Since "medical expertise from Mayo Clinic" is also a centerpiece of the Better service, we thought we'd take a look around the Internets to see how it’s being received. And we think a story from TechCrunch's Leena Rao pretty much tells us everything we need to know.
Rao begins her write-up by giving a quick overview of how Better came about before diving into the good stuff -- how the app and personal health assistant service work. First, the app. You start by providing "information about yourself, like gender, blood type, weight and preferred diet," Rao writes. Next, "You’ll also be asked to include details like blood pressure, allergies, and existing medical conditions." The app can help you pull in your medical information from "existing or past doctors" as well, and stores all of this information in a safe and secure environment. (The Star Tribune reports that "no personal data are saved on a user’s mobile device" but instead "remains encrypted on the 'Better' servers.")

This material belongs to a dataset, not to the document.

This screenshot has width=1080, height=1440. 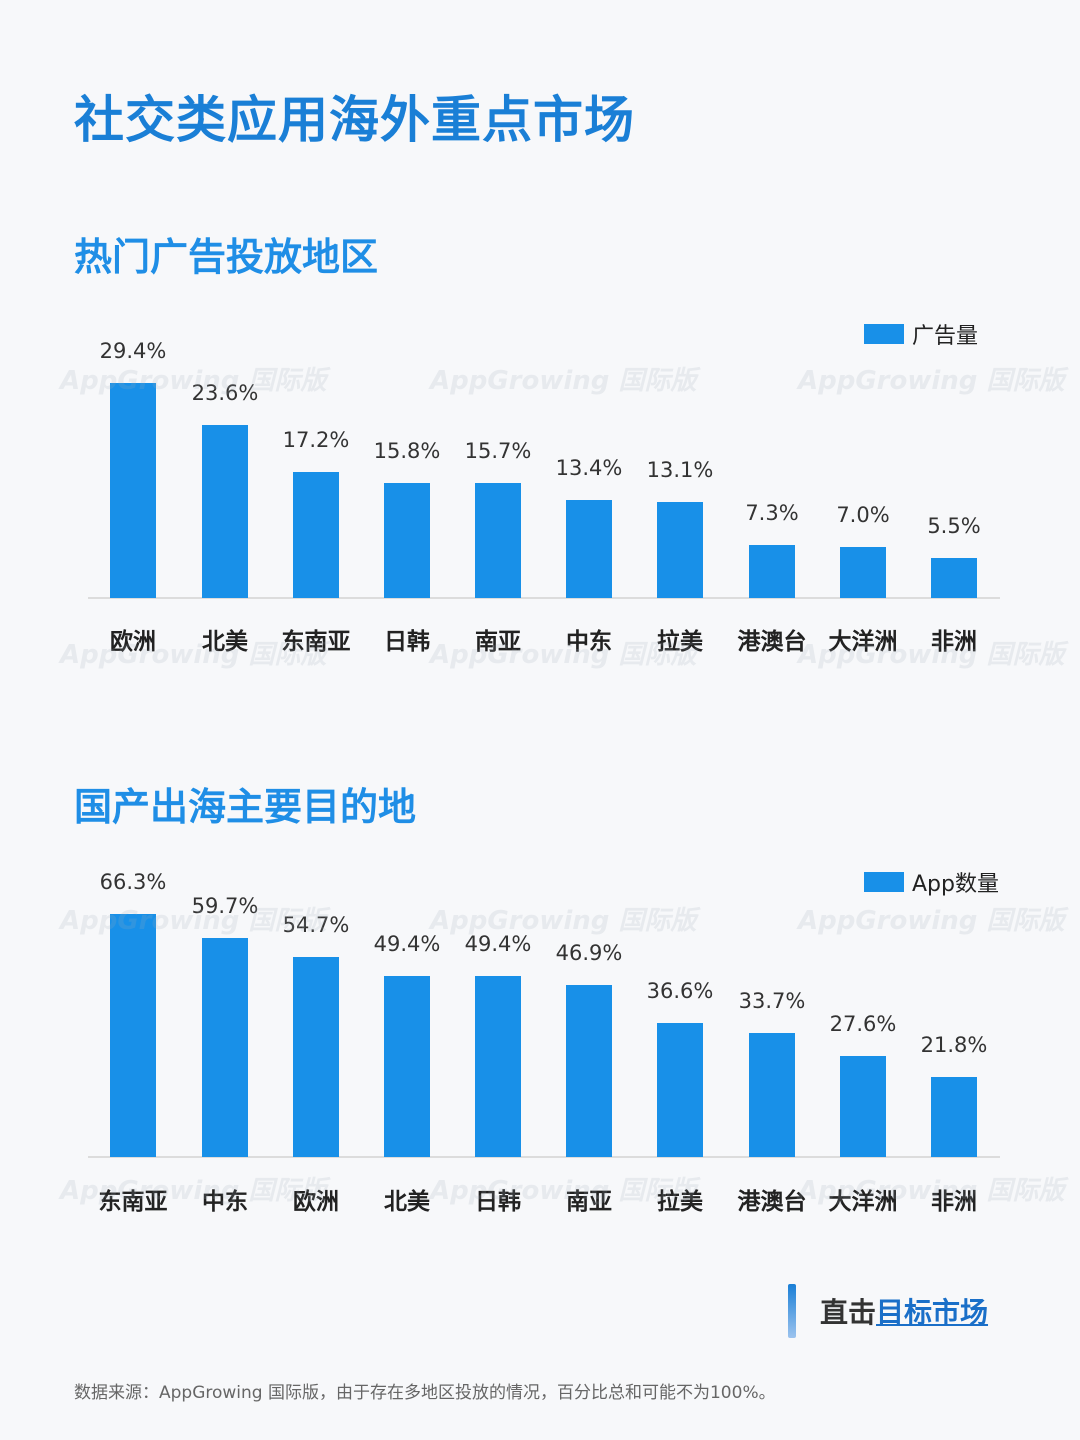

Then the app uses that information to pull in personalized health content from Mayo Clinic. "So if your father has diabetes, you’ll be delivered information around the disease," Rao writes. Or, "If you have a 2-year-old with chronic ear infections, you’ll receive content around that topic."
"Where 'Better' really differentiates itself," Rao says, is by giving users access to a live personal health assistant, who can "provide information or direct any necessary next steps, including making an appointment with someone’s existing physician or connecting with a Mayo Clinic nurse for 24/7 answers to questions." Those personal health assistants, she says, can also "serve as a guide on many other health-related issues, from finding a specialist or a doctor, creating a family health action plan, or even sorting out how to get the most out of one’s health insurance."
The Better app itself is free and will give users access to personalized health information from Mayo Clinic. To get a personal health assistant, users will need to pay a monthly subscription fee. "But this covers the entire family," Rao writes, "and provides unlimited contact, including through messaging, email and phone." And while the paid version of the service and app may not be for everyone, Rao says when it comes to her own health care needs, she considers it money well spent. "Despite my own connections to the health care world, I’ll be signing up for an account, because I know that my health care experience will only become better with more advocates on my side," she says.